= Problem requirements =
Every line below containing the word "agent" should be found and copied.

= Data records =

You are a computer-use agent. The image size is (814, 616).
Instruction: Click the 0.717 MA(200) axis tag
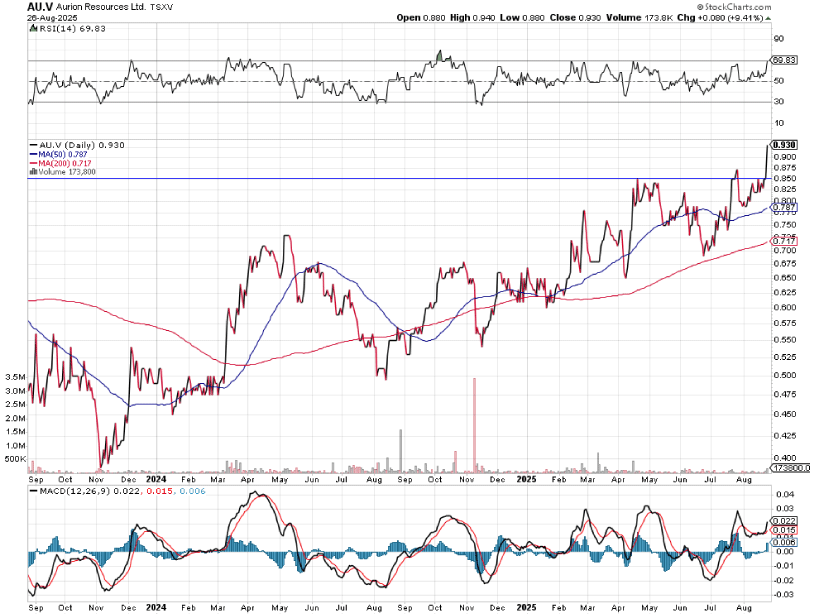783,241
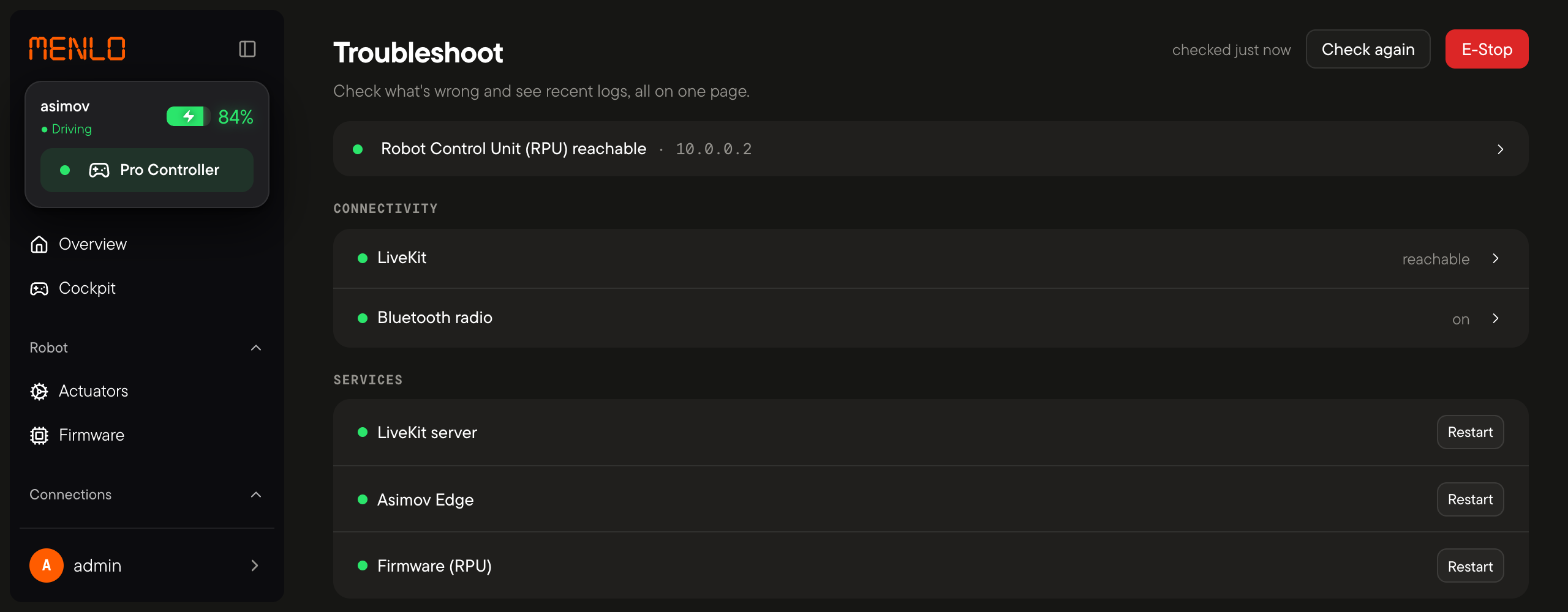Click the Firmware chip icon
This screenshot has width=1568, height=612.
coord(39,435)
* * *
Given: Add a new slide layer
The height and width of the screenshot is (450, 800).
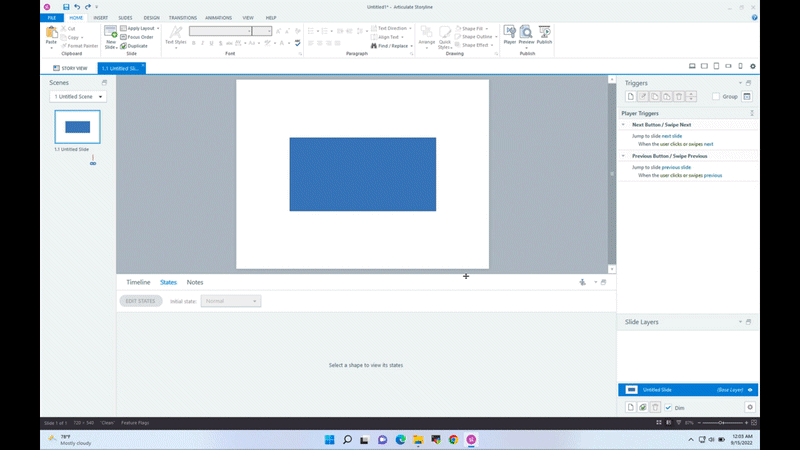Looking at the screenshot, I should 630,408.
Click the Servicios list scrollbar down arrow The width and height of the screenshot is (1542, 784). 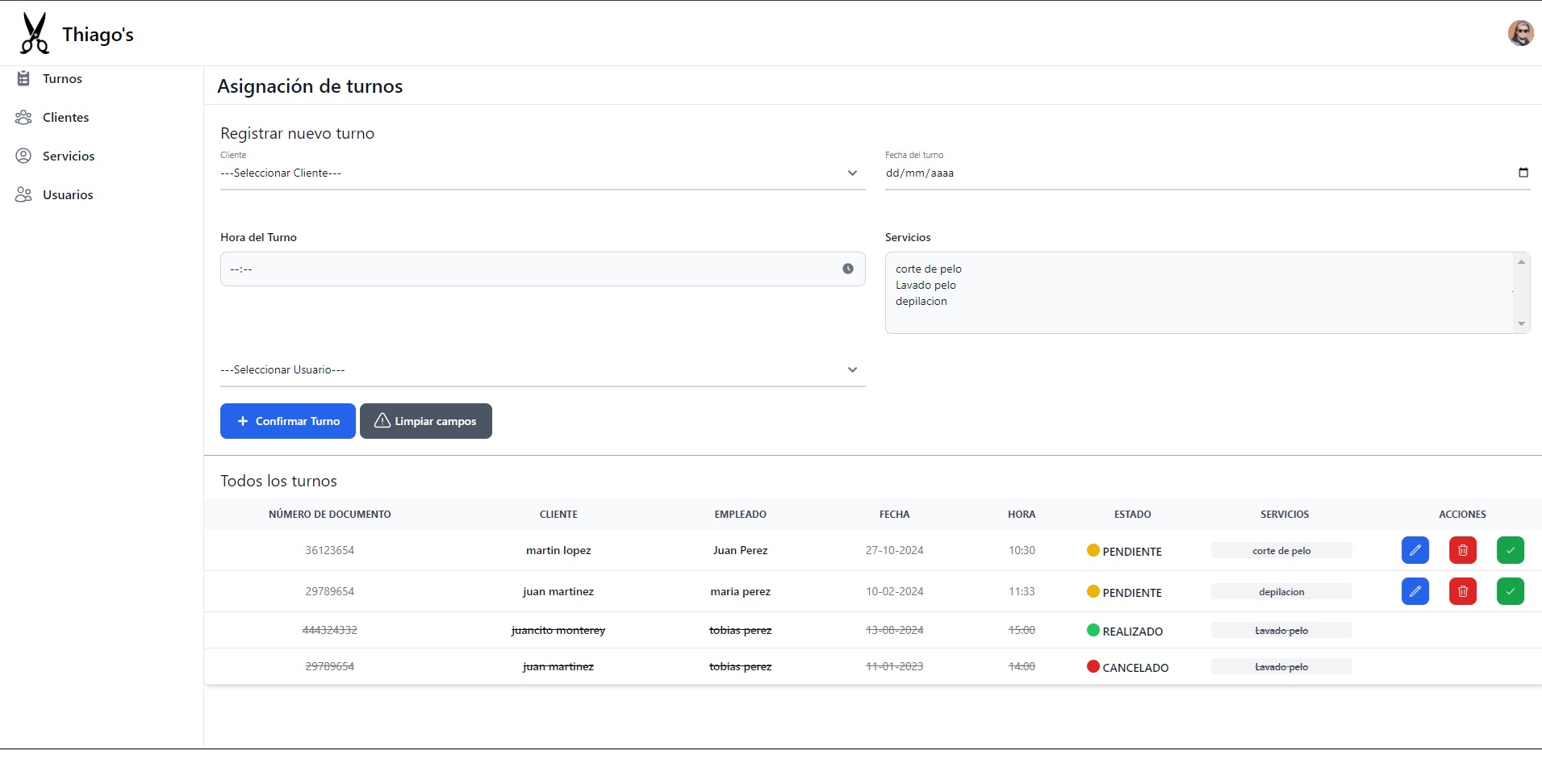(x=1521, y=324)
--
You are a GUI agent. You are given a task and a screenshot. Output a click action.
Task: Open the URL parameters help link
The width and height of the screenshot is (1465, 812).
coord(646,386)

= Task answer =
You are a computer-use agent. The image size is (814, 616).
You are a GUI agent. You are given a task and a screenshot. Output a click action.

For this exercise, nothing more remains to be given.